# Random Search

In [106]:
#Import the libraries
import numpy as np
import pandas as pd

import pickle

import random
import warnings
warnings.filterwarnings("ignore")

import itertools
from tqdm import tqdm

In [107]:
train_data = pickle.load(open('clean_dataset_2022/train_set.bin', 'rb'))

test_data = pickle.load(open('clean_dataset_2022/test_set.bin', 'rb'))

In [108]:
province = ['BKK','CNX','KKC','RAY','SARA','SURAT']
exog_columns = ['Temp', 'WindSpeed', 'WindDir']

In [109]:
from sklearn.metrics import mean_squared_error
from statsmodels.tsa.statespace.sarimax import SARIMAX

from matplotlib.pyplot import figure
import matplotlib.pyplot as plt

In [110]:
from importlib import reload

from custom_function import minimalSARIMAX

reload(minimalSARIMAX)

from custom_function.minimalSARIMAX import MinimalSARIMAX

In [111]:
p = q = range(0, 7) ; d = range(0, 2)
pdq = list(itertools.product(p, d, q))

In [112]:
P = Q = range(0, 3) ; D = range(0, 2) ; S = 1461
pdqs = [(x[0], x[1], x[2], S) for x in list(itertools.product(P, D, Q))]

In [113]:
# Define function
def sarimax_randomsearch(y_train, y_test, pdq, PDQs, y_val = None, x_train = None, x_test = None, x_val = None, model_exog=None, verbose=0, n_rand=10):
    '''
    Input: 
        y_train: training data
        y_test: test data
        pdq : ARIMA combinations 
        pdqs : seasonal ARIMA combinations 
        x_train: exogenous training data
        x_test: exogenous test data

    Return:
        Returns dataframe of parameter combinations with the least RMSE
    '''

    ans_df = pd.DataFrame(columns=['pdq', 'pdqs', 'rmse'])
    
    
    for i in range(n_rand):
        comb = random.sample(pdq, 1)[0]
        combs = random.sample(PDQs, 1)[0]
        
        p, d, q = comb[0], comb[1], comb[2]
        P, D, Q = combs[0], combs[1], combs[2]
        if (d <= 1) and (D <= 1) and (P <= 1) and (Q <= 1):  
            model = MinimalSARIMAX(y_train, comb, combs, exog=x_train)
            model.fit(lr=1e-6, lr_decay=0.999, verbose=0) 
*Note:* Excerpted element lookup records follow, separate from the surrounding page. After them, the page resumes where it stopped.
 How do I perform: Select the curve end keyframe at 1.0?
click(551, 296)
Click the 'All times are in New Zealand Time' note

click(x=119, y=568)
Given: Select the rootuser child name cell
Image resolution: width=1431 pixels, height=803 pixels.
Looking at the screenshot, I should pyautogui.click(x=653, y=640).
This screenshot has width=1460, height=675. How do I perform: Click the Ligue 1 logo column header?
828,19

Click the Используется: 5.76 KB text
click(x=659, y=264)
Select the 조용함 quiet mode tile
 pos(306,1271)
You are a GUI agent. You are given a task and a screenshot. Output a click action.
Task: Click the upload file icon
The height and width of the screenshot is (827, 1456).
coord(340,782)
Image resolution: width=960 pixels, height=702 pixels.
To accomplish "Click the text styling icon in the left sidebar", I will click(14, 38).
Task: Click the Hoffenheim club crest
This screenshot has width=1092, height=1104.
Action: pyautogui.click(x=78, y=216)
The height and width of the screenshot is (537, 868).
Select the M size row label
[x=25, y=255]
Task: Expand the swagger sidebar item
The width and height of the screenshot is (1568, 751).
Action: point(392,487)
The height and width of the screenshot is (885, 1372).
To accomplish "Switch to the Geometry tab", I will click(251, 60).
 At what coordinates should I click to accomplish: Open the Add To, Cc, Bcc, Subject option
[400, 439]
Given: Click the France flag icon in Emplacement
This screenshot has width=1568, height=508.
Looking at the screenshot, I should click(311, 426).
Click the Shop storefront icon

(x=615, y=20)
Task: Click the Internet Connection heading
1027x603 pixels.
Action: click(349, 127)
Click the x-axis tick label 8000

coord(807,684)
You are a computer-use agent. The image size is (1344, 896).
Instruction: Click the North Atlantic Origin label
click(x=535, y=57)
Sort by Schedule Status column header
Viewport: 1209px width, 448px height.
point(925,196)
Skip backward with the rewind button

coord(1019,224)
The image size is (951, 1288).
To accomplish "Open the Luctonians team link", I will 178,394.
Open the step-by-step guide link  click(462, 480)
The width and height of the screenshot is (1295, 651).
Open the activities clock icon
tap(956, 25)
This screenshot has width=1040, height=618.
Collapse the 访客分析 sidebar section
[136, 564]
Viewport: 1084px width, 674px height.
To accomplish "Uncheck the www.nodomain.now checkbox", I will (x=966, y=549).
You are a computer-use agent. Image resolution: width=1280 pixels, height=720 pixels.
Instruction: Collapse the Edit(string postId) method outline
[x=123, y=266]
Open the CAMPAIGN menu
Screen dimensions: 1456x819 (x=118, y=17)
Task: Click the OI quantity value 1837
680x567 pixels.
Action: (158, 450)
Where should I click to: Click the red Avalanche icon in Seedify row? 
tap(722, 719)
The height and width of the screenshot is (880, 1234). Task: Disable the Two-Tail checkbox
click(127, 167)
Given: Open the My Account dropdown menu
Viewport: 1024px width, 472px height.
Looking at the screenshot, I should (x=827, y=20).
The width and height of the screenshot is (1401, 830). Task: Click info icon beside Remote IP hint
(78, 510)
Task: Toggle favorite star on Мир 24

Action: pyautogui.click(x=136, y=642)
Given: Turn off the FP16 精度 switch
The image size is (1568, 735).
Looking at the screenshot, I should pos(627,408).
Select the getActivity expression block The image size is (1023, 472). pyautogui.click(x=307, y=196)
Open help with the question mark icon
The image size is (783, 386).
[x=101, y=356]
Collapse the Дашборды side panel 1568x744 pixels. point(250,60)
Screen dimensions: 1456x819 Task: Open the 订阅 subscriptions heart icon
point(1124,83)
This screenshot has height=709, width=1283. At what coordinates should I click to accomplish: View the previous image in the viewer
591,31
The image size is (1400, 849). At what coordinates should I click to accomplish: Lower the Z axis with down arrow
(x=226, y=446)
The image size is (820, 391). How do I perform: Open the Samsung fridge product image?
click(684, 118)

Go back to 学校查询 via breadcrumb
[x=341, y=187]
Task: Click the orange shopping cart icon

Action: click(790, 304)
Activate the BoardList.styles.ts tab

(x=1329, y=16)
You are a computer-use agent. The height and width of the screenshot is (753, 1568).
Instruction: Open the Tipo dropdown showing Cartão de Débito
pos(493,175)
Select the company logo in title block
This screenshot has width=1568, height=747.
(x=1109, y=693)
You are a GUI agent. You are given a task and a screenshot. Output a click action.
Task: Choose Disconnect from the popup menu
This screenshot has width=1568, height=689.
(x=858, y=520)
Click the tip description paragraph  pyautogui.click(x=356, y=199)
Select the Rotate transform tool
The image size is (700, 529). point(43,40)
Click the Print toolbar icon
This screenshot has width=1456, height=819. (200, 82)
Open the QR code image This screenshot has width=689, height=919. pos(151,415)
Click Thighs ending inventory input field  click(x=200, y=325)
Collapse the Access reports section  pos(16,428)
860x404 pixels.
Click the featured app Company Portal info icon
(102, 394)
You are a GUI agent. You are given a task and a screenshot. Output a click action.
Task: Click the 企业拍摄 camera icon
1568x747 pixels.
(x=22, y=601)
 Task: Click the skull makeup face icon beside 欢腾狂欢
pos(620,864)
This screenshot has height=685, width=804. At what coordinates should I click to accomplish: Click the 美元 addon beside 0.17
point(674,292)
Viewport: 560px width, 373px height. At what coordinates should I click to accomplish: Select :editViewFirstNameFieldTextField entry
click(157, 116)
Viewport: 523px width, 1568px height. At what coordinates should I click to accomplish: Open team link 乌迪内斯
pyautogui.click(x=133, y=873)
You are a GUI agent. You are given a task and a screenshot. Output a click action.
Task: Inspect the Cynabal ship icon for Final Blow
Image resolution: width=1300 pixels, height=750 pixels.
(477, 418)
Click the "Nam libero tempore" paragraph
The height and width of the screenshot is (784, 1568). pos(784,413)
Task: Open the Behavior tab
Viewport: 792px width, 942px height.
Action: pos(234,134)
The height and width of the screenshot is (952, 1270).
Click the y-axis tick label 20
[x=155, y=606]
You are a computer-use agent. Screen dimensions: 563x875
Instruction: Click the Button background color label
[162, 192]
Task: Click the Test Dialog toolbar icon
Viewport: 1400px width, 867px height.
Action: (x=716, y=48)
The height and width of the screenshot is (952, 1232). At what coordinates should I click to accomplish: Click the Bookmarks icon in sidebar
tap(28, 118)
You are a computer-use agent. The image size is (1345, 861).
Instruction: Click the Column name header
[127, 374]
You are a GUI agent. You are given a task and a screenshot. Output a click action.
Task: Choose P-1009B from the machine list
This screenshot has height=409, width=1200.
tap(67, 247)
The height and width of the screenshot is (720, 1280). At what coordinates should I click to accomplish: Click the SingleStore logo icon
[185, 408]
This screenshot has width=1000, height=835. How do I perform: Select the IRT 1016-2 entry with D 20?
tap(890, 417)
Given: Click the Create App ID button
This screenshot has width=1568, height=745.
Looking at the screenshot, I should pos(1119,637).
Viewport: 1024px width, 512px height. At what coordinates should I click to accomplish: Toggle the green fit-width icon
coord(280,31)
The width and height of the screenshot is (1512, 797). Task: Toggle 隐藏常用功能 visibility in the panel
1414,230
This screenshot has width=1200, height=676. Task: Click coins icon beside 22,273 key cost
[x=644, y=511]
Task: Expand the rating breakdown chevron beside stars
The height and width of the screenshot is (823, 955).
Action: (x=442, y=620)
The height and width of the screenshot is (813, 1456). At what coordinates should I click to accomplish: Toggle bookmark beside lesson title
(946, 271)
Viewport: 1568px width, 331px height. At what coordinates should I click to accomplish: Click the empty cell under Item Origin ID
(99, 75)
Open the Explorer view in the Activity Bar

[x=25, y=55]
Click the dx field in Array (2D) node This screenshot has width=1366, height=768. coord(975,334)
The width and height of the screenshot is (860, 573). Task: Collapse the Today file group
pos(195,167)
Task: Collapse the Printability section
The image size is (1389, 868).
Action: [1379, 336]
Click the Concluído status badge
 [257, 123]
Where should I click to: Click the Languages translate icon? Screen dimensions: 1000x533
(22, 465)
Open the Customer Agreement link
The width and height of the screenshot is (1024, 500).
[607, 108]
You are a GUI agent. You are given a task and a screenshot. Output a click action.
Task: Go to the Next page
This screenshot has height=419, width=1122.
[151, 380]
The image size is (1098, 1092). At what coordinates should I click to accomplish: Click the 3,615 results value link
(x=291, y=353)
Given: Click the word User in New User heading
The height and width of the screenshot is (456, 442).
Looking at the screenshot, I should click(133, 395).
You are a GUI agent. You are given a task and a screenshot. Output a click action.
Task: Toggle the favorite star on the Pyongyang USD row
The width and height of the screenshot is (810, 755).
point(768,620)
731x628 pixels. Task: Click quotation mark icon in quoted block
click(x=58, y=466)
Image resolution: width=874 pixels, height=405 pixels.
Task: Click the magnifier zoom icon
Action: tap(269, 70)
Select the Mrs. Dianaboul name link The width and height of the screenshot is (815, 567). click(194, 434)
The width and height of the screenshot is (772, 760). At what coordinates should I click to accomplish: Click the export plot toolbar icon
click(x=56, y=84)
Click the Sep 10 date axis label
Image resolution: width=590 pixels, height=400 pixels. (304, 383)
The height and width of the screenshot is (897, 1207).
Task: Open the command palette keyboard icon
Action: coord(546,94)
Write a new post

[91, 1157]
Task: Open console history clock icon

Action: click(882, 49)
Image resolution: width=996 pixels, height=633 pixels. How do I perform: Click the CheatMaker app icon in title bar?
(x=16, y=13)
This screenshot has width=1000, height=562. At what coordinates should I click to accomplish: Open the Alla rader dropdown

            if (y_val is None):
                y_pred, err = model.predict(y_test, y_exog=x_test, verbose=verbose)
                rmse = model.scoring(y_pred, y_test)

            else:
                Result = model.predict_step(y_val, y_test, val_X_exog=x_val, y_exog=x_test,
                                            model_exog=model_exog, lr=np.array([1e-6, 1e-6, 1e-6, 5e-7]), lr_decay=0.999875,
                                            learn=True, verbose=verbose, verbose_rmse=0)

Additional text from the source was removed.